Just some random thoughts on the subject.
I still see a distinction between Triggly and the neurotic ‘trained’ to be that way by a narcissist. The neurotic is on edge because of the sheer caprice of the early environment and is always concerned (on edge, heightened amygdala), to the point of over-stressing, about repeats of earlier stressors.
In contrast, do the marshmallows (i.e. Triggly), who have had no such negative stressors, even see the triggers coming? Isn’t Triggly losing it because she can’t process any information at all that challenges the narrow marshmallow existence she has lived (i.e. this is an entirely new phenomenon to her)?
Roosevelt and the whole high command were so amygdala-hijacked that when the Japs attacked Guam ten hours later, they once again achieved total surprise.

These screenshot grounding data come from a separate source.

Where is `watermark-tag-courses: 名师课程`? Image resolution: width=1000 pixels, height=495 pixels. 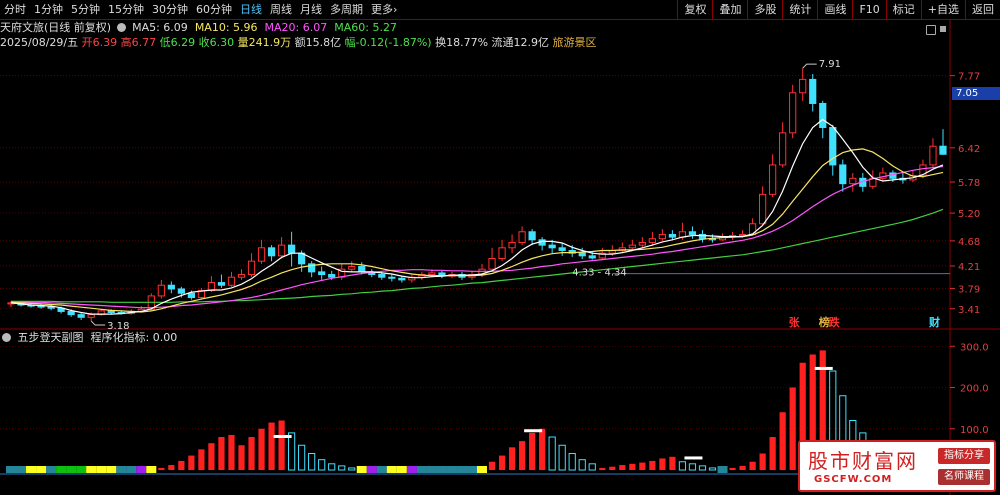 watermark-tag-courses: 名师课程 is located at coordinates (964, 477).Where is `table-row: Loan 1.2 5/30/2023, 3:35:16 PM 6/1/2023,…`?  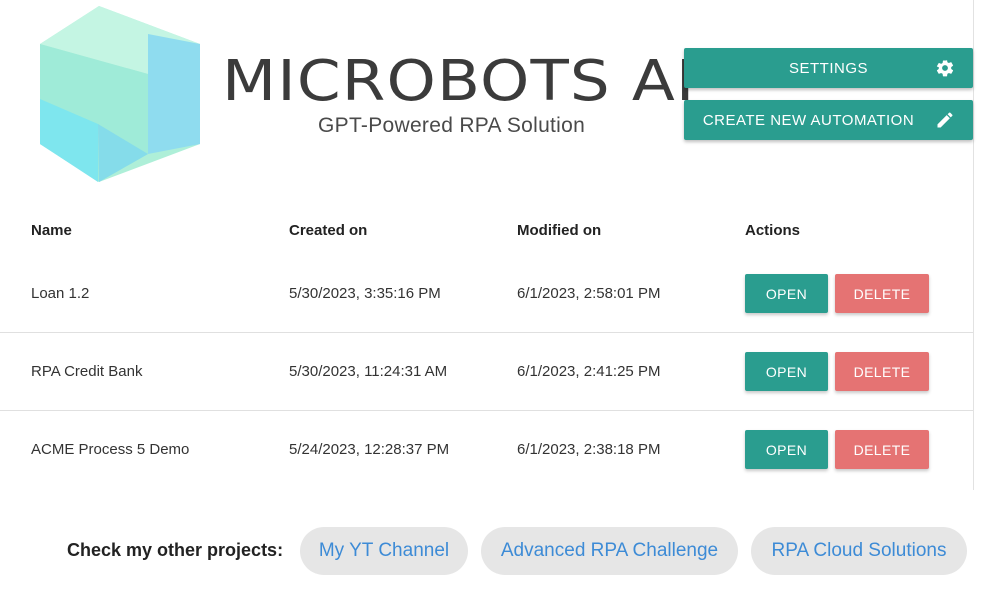
table-row: Loan 1.2 5/30/2023, 3:35:16 PM 6/1/2023,… is located at coordinates (486, 294).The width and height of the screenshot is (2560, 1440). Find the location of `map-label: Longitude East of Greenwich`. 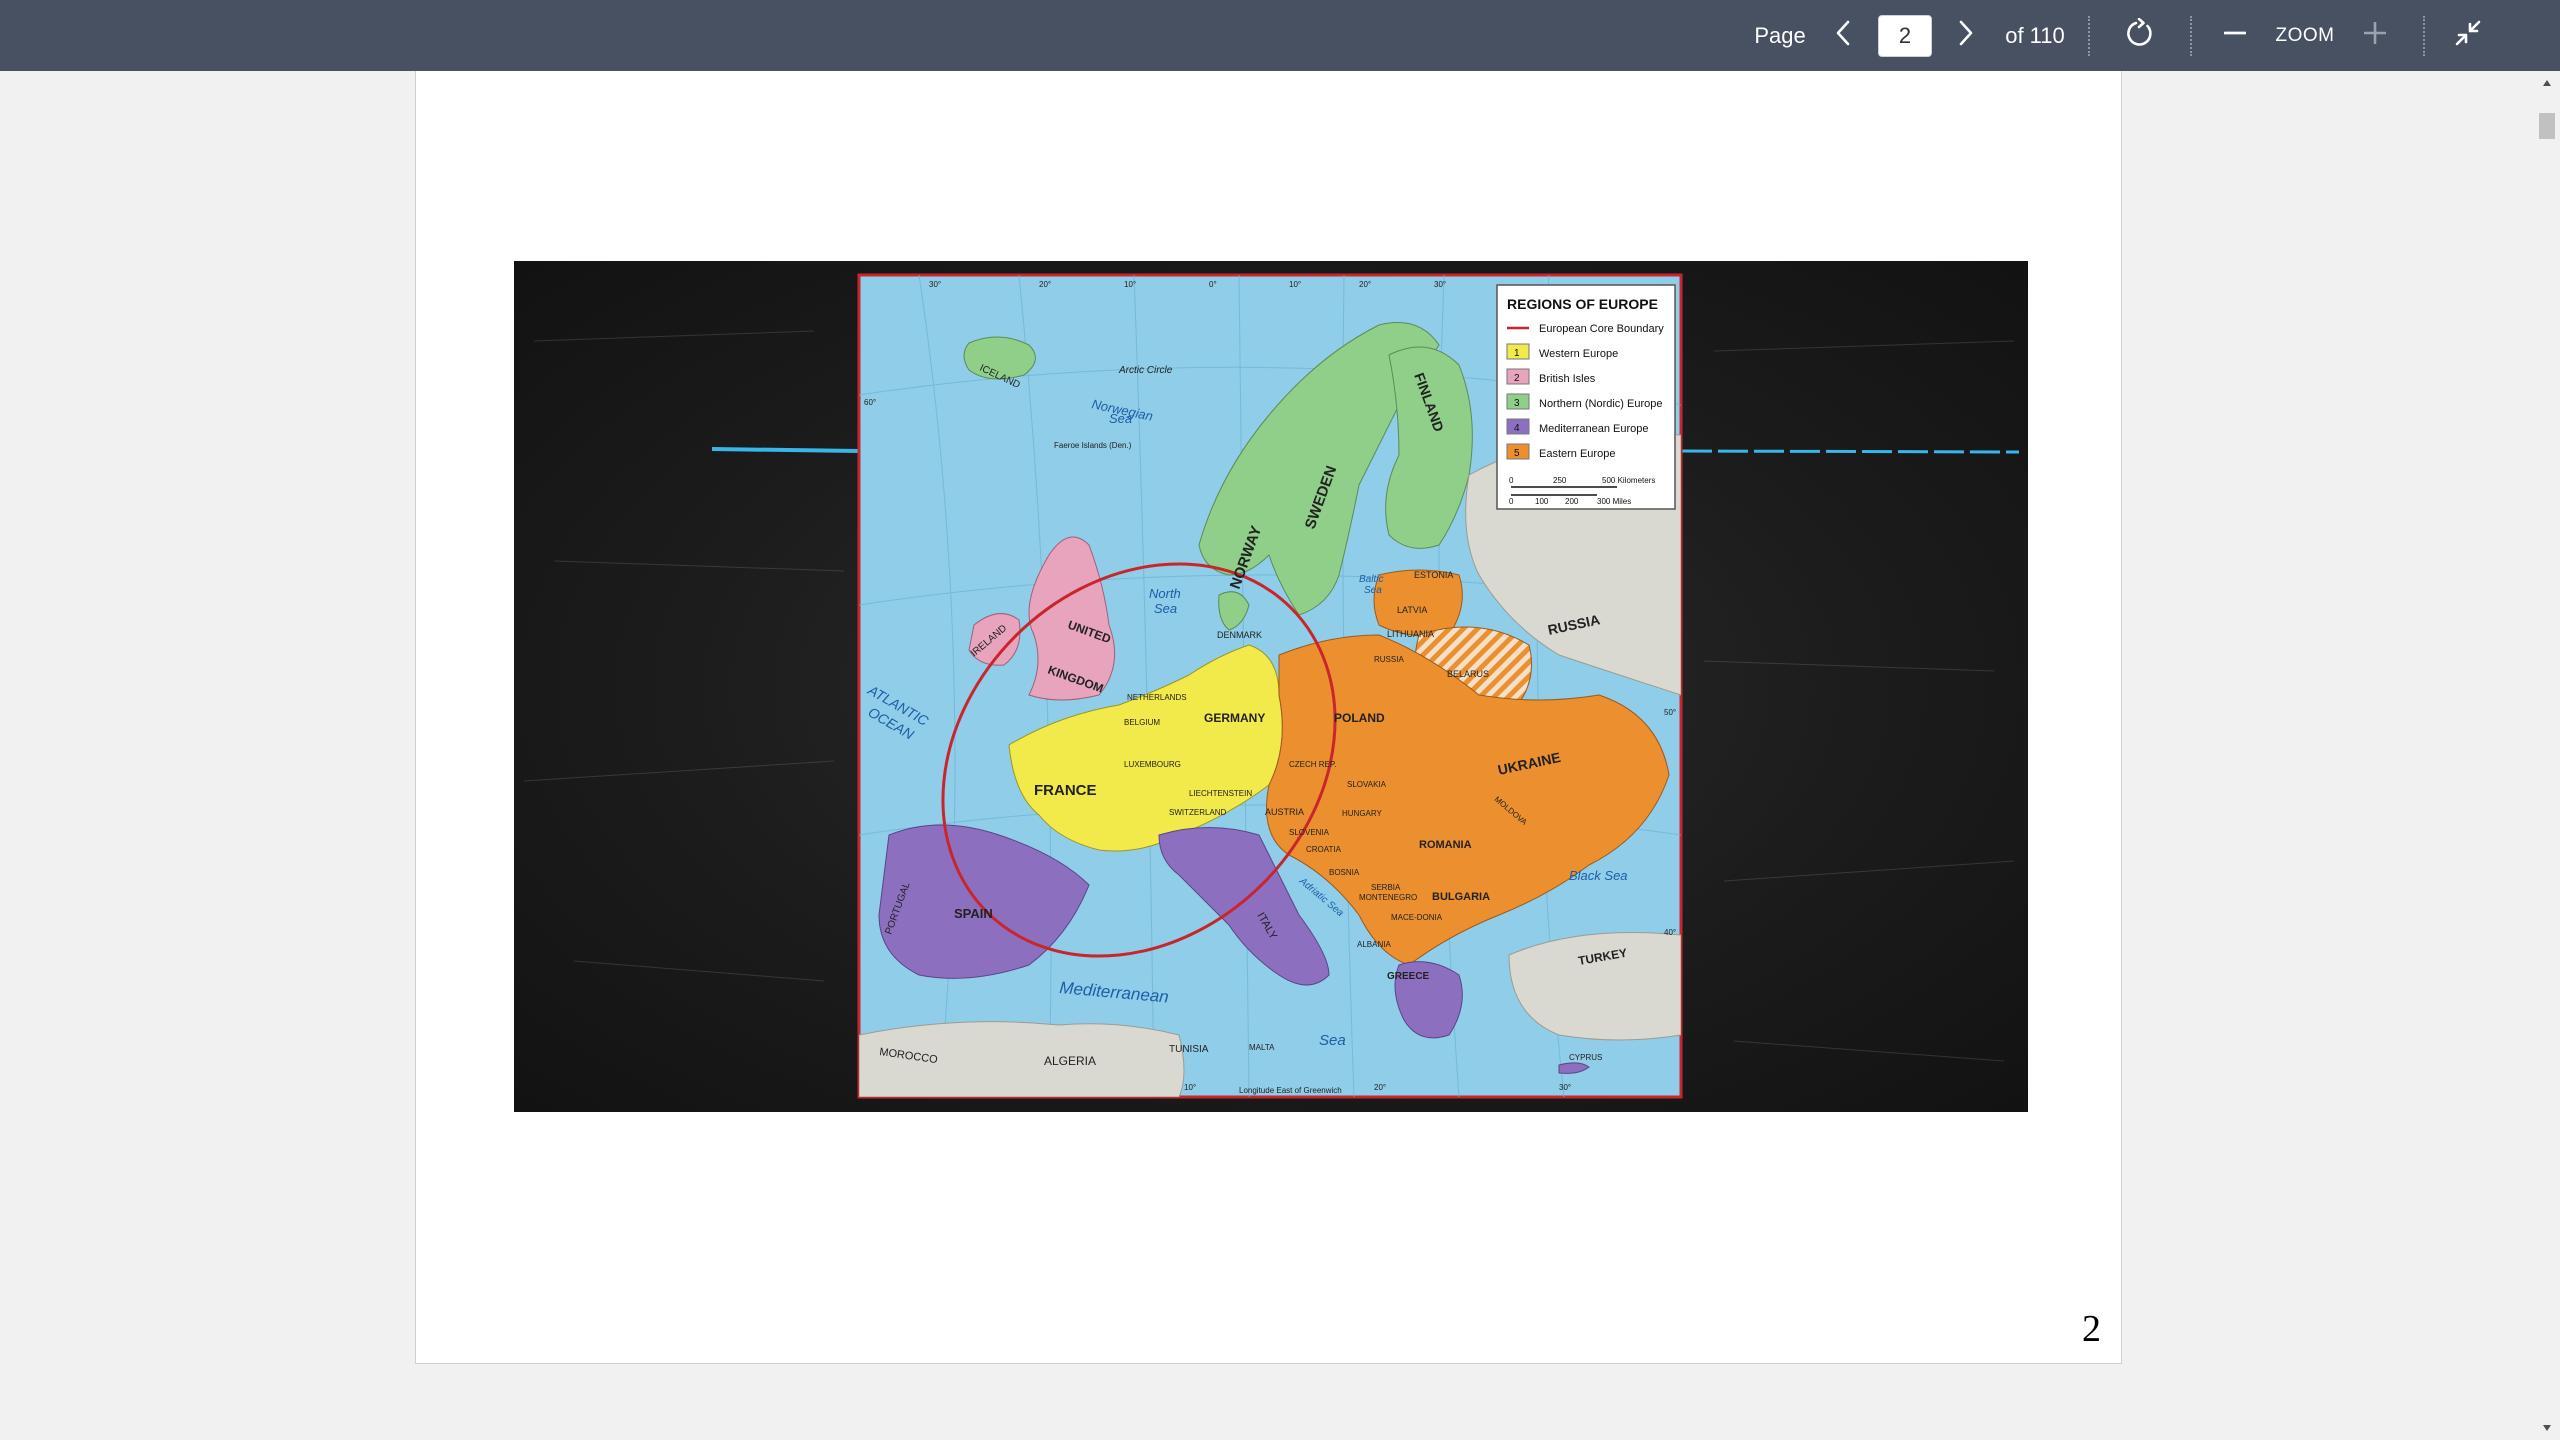

map-label: Longitude East of Greenwich is located at coordinates (1290, 1090).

Roosevelt and Obama greatly weakened our military to pay for socialism at home. Obama further crippled their combat effectiveness by imposing feminism and diversity. If you enlist today, you’re signing up for the next Bataan Death March. Let the gays, trannies, dykes, barrack whores, Blacks, Latinos, and Muslims have that honor.
And if you’re ever on an extended deployment, your wife will fuck other men and then divorce-rape you when you get home; this happens all the time. A country that allows such outrages is not worth fighting for.